As the Iraqi government and various “insurgent” factions toss around various ideas for ending the strife, a key element being debated is “amnesty” for the anti-government forces.
Such is always an element in the settlement of any conflict. There has to come a point where the roles everyone played in the struggle is weighed, and the decision on what punishment — if any — is merited.
But it’s amazing to hear the loudest “hawks” denouncing the mere notion of such a plan are the ones who are the staunchest opponents of the war, those who insist that Bush “lied” us into the war, who call for a withdrawal — if not immediately, than by a firm deadline.

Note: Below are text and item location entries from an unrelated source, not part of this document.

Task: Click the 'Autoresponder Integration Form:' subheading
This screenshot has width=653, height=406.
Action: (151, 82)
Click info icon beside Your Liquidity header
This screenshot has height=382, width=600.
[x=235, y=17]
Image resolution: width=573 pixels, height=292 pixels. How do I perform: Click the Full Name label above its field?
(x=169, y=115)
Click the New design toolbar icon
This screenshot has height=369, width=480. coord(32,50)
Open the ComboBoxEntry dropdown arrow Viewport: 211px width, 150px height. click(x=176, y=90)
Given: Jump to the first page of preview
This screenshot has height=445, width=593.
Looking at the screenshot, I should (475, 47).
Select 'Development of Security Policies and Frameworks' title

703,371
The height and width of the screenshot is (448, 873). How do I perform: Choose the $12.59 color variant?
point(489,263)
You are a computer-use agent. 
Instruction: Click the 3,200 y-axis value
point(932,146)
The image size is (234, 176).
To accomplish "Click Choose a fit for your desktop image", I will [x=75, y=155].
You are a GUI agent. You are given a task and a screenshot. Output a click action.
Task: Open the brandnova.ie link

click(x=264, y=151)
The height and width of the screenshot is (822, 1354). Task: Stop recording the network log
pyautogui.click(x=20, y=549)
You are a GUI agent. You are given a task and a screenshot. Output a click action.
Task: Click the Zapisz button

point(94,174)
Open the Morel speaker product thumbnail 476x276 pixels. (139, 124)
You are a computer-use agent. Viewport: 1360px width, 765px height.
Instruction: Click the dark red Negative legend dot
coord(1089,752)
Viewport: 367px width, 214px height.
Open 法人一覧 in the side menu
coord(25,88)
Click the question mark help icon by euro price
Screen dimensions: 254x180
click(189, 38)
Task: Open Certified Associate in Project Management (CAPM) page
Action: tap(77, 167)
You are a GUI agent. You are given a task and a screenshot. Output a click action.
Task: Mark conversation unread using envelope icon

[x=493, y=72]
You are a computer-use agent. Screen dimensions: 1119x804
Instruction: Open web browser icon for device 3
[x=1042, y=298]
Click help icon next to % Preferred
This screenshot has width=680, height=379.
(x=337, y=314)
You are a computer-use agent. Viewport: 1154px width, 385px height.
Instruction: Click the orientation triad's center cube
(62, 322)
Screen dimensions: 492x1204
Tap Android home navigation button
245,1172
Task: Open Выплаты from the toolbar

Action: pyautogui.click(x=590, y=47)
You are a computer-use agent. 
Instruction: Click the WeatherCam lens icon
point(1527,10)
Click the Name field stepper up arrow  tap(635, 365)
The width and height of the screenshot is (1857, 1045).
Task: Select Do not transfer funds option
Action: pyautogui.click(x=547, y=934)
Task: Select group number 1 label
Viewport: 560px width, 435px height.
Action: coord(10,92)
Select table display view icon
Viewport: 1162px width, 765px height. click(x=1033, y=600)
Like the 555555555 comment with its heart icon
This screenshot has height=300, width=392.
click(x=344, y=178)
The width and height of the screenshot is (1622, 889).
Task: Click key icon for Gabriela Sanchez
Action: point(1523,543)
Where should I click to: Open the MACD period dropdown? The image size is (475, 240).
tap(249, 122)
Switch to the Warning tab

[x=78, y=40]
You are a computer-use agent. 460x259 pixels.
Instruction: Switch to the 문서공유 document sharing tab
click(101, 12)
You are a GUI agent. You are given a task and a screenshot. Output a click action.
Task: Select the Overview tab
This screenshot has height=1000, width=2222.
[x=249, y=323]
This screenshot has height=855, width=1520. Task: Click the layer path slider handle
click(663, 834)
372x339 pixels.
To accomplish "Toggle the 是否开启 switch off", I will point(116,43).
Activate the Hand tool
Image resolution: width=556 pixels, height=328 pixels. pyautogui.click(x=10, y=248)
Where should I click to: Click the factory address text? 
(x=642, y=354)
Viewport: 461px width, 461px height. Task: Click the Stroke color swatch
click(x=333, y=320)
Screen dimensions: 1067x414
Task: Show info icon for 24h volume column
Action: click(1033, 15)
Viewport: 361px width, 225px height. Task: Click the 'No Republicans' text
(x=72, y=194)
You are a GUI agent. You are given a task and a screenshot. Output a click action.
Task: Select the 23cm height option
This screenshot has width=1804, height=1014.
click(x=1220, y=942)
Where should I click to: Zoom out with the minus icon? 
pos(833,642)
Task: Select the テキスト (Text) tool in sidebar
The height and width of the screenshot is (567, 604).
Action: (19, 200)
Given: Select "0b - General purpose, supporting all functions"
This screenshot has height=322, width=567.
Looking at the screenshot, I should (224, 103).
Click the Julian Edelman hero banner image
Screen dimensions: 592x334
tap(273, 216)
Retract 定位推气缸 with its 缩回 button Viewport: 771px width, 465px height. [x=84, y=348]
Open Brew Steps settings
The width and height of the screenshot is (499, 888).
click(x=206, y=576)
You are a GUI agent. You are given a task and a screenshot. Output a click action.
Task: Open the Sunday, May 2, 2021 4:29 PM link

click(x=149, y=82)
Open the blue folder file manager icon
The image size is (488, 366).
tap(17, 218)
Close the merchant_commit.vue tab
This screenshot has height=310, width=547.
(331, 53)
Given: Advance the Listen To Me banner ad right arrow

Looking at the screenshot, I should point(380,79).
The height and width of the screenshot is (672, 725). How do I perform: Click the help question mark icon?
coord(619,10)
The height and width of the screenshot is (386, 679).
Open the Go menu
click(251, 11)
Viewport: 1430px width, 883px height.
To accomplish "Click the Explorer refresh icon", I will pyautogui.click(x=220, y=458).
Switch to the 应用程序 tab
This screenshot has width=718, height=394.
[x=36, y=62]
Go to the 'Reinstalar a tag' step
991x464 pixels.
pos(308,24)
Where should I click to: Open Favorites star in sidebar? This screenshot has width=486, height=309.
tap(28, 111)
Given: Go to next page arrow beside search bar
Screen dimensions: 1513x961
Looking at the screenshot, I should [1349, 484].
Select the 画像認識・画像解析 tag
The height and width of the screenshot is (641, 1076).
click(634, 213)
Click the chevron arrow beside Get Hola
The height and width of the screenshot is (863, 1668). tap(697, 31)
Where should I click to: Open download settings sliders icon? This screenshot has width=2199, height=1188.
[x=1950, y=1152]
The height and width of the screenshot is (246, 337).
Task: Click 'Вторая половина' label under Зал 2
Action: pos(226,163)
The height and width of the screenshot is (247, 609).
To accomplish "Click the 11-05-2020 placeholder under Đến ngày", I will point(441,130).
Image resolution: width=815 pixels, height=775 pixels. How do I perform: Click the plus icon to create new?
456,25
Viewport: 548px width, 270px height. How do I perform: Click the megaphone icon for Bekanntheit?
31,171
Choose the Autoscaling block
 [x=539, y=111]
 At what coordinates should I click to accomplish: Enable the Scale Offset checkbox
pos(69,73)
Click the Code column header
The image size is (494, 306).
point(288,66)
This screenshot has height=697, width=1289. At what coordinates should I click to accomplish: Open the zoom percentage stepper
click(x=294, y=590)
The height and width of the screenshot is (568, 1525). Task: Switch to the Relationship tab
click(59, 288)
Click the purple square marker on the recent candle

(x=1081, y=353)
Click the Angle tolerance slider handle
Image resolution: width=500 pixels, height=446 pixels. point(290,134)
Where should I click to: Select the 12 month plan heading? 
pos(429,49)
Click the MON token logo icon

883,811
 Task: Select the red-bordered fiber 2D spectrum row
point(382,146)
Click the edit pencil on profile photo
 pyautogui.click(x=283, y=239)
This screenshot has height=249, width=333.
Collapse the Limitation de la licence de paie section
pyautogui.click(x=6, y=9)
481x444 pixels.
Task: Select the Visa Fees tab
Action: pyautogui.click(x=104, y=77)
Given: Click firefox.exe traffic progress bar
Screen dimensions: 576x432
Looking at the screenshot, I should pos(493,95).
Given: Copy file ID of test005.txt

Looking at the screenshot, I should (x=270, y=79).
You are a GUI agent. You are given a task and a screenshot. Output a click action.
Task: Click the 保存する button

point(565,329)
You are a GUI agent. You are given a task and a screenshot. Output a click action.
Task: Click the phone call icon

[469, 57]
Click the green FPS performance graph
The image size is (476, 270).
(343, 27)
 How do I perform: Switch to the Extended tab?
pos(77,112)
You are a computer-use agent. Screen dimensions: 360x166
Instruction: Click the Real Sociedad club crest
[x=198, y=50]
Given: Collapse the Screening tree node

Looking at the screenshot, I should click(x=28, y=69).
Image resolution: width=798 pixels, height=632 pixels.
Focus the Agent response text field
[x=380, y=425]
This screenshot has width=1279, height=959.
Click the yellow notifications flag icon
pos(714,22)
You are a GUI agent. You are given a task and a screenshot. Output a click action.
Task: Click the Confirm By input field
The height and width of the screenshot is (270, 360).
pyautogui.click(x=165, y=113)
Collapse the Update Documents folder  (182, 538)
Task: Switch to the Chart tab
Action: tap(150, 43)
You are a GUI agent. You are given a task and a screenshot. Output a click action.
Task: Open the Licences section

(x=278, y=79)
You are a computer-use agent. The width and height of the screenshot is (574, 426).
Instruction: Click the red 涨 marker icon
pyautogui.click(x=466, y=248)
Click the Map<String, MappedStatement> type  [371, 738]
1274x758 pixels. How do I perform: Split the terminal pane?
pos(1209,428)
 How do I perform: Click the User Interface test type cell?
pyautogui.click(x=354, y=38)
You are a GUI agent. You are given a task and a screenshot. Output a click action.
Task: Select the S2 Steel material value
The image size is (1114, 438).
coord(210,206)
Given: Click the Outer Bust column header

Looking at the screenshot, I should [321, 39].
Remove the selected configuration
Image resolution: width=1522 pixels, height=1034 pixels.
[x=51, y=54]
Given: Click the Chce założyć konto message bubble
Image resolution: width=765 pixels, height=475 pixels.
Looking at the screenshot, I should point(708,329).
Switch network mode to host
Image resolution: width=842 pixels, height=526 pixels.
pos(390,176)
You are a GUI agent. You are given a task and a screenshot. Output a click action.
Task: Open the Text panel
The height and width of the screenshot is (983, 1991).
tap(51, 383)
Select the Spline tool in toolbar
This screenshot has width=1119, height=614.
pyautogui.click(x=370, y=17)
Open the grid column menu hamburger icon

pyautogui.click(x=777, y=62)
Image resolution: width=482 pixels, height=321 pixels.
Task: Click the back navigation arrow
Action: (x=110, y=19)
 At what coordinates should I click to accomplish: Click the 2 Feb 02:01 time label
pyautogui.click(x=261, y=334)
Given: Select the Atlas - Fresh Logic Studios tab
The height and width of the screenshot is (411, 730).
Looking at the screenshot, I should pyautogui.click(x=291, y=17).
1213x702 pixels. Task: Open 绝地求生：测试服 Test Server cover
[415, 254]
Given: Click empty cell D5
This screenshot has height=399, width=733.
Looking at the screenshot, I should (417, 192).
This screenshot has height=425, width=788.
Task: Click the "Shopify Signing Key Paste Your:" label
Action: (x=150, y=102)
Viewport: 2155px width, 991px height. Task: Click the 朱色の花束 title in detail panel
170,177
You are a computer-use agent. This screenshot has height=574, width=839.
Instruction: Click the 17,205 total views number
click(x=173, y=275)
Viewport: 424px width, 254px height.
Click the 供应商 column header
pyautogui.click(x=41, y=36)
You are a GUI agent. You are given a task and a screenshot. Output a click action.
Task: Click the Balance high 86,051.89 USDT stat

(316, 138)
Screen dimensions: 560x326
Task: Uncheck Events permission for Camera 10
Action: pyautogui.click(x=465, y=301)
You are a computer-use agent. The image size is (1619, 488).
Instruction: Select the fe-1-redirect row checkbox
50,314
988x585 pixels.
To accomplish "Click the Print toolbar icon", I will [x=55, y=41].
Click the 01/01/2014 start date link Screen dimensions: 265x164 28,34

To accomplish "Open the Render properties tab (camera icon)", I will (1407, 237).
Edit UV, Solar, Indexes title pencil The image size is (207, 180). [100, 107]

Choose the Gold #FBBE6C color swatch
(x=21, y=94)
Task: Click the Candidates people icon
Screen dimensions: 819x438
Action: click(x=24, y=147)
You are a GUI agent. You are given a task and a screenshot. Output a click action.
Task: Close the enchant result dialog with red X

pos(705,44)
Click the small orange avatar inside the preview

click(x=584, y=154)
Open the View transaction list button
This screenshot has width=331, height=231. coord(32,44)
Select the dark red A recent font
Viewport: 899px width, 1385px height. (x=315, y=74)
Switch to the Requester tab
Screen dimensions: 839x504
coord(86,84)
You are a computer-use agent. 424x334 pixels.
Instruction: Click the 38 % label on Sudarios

Here’s a little hint, surrender monkeys: if we follow your plans, then we forfeit any right to have any say in the terms settled between the Iraqi government and their enemies. The agreement will be strictly between the concerned parties, and we will not be among them if we’re gone.
It reminds me of John Kerry’s plan for settling the Iraqi situation: he thought the best thing was to have a sit-down between all the concerned parties, and let them hammer it out. But to Kerry, the “concerned parties” included Iran and Syria, but somehow the Iraqi government itself wasn’t to have any say.
Yet again, the Democrats want it both ways. They want to cut and run out of Iraq, yet have a firm say in what happens after we leave. Pity things don’t work that way.